>>>

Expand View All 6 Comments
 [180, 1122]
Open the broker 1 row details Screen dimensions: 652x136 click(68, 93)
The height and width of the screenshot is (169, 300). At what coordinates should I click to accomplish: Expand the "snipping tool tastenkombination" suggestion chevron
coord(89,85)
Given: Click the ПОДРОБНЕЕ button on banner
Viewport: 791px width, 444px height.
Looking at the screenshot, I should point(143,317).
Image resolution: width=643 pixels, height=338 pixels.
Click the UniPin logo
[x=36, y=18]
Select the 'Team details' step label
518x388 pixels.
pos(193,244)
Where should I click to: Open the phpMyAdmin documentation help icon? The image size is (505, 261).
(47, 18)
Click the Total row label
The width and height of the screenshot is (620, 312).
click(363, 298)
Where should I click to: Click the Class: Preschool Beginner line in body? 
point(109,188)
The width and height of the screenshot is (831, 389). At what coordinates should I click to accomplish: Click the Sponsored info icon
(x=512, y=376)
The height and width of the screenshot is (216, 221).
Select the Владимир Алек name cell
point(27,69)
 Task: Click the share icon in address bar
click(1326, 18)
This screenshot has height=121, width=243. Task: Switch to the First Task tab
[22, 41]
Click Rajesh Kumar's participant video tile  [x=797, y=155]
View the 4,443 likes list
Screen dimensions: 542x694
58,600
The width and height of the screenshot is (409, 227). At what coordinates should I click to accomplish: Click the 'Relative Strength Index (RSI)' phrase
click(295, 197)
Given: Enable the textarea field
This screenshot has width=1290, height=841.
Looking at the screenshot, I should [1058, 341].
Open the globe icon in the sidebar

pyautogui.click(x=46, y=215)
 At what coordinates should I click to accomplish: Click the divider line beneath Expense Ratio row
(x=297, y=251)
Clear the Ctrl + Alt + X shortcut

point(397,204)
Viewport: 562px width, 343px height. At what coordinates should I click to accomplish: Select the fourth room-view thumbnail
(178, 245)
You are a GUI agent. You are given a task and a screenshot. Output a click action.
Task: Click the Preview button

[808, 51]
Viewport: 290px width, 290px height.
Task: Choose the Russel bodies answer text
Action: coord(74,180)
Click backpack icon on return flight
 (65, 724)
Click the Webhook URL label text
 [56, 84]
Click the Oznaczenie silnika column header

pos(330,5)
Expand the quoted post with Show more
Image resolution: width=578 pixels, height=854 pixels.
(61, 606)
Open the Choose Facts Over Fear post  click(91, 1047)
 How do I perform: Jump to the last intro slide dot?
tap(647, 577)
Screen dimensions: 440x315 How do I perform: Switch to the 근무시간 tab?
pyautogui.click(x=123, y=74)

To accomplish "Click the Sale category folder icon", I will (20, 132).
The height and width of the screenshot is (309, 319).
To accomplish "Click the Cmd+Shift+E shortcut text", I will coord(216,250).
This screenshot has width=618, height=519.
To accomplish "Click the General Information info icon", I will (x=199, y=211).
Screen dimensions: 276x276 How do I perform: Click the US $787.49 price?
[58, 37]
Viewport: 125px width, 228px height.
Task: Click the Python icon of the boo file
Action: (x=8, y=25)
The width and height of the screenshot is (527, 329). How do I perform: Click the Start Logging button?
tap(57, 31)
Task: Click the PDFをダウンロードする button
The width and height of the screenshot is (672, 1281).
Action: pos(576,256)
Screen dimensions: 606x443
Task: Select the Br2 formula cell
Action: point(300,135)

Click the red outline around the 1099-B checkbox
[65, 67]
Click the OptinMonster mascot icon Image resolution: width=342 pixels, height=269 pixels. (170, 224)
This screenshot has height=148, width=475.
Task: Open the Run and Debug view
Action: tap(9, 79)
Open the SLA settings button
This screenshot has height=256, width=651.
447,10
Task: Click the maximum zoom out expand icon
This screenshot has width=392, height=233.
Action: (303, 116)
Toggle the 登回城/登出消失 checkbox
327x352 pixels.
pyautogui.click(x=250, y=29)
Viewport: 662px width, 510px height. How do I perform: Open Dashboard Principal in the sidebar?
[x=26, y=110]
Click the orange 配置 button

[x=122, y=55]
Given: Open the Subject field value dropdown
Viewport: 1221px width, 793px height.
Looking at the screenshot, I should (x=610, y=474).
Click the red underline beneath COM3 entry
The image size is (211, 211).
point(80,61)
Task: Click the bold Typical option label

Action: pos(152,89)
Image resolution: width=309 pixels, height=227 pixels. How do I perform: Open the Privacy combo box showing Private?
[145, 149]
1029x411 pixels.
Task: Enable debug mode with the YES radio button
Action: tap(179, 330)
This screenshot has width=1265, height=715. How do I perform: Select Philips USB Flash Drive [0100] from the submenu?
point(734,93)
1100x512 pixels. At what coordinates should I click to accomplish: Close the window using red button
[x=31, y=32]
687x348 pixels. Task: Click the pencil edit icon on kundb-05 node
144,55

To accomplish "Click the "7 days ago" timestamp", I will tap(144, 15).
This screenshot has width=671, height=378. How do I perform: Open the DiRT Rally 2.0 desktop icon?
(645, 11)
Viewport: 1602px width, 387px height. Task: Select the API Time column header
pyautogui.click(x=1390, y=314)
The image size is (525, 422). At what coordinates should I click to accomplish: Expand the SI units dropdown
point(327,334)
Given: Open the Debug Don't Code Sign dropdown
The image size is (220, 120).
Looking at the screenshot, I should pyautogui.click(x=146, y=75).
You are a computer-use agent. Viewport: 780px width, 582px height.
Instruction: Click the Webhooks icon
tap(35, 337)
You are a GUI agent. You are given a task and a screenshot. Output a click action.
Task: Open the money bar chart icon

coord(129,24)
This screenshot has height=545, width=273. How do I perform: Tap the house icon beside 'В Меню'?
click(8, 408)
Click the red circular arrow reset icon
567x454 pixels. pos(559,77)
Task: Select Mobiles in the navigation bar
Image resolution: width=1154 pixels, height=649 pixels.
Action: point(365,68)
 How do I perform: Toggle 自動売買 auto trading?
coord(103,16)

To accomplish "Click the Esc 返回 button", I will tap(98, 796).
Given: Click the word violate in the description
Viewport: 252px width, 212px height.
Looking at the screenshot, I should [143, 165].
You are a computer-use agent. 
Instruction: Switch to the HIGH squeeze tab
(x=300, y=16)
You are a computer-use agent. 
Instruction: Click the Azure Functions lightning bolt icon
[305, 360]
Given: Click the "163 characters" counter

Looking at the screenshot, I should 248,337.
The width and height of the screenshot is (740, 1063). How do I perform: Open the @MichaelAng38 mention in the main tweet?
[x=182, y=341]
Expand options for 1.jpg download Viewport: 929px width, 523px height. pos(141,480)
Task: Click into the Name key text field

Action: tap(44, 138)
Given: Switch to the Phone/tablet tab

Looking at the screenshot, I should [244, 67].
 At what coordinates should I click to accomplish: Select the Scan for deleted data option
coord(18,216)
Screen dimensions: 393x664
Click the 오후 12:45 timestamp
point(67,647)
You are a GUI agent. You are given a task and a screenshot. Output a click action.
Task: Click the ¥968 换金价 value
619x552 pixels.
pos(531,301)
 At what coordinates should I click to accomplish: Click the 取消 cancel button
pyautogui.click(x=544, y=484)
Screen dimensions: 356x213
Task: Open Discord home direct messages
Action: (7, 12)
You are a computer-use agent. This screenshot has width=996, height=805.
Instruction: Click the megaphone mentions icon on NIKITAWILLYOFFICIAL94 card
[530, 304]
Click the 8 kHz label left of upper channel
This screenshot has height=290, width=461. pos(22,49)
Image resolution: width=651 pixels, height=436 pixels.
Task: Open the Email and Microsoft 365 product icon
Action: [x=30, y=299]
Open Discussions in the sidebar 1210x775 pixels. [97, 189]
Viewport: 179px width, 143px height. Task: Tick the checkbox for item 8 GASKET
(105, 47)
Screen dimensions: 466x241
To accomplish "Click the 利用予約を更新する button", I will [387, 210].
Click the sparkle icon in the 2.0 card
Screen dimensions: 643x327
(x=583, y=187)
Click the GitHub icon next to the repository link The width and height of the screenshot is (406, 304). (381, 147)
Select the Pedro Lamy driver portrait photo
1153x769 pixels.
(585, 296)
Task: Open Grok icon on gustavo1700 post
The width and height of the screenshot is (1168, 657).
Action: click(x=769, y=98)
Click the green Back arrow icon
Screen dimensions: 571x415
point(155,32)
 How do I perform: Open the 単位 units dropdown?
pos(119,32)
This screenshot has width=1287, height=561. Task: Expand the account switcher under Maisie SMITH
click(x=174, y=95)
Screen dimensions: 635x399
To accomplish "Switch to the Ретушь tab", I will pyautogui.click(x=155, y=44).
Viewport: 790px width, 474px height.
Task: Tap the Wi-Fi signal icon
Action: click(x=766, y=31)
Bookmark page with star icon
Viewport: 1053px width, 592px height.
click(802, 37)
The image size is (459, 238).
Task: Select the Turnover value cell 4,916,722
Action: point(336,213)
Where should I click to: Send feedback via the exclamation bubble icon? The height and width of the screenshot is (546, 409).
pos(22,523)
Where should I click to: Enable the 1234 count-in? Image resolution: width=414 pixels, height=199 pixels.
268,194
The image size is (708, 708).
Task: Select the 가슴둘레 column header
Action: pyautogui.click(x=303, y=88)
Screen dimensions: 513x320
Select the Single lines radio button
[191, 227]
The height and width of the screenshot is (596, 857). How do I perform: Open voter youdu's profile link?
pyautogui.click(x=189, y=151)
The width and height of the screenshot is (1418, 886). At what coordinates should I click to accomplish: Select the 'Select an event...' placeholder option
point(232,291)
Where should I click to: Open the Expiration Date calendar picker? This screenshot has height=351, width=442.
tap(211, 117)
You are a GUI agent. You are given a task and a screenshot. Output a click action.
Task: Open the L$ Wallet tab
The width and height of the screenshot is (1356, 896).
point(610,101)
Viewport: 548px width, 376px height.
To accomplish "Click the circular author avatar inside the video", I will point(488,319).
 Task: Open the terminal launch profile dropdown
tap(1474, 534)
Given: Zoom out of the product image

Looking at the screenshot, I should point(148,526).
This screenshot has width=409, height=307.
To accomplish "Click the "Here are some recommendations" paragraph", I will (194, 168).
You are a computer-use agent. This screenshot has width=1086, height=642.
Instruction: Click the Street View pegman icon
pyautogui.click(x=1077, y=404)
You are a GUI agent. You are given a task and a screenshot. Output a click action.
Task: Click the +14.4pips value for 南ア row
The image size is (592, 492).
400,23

<<<

In the entries above, how many lines hold the word "computer"? State the number and nothing else.

5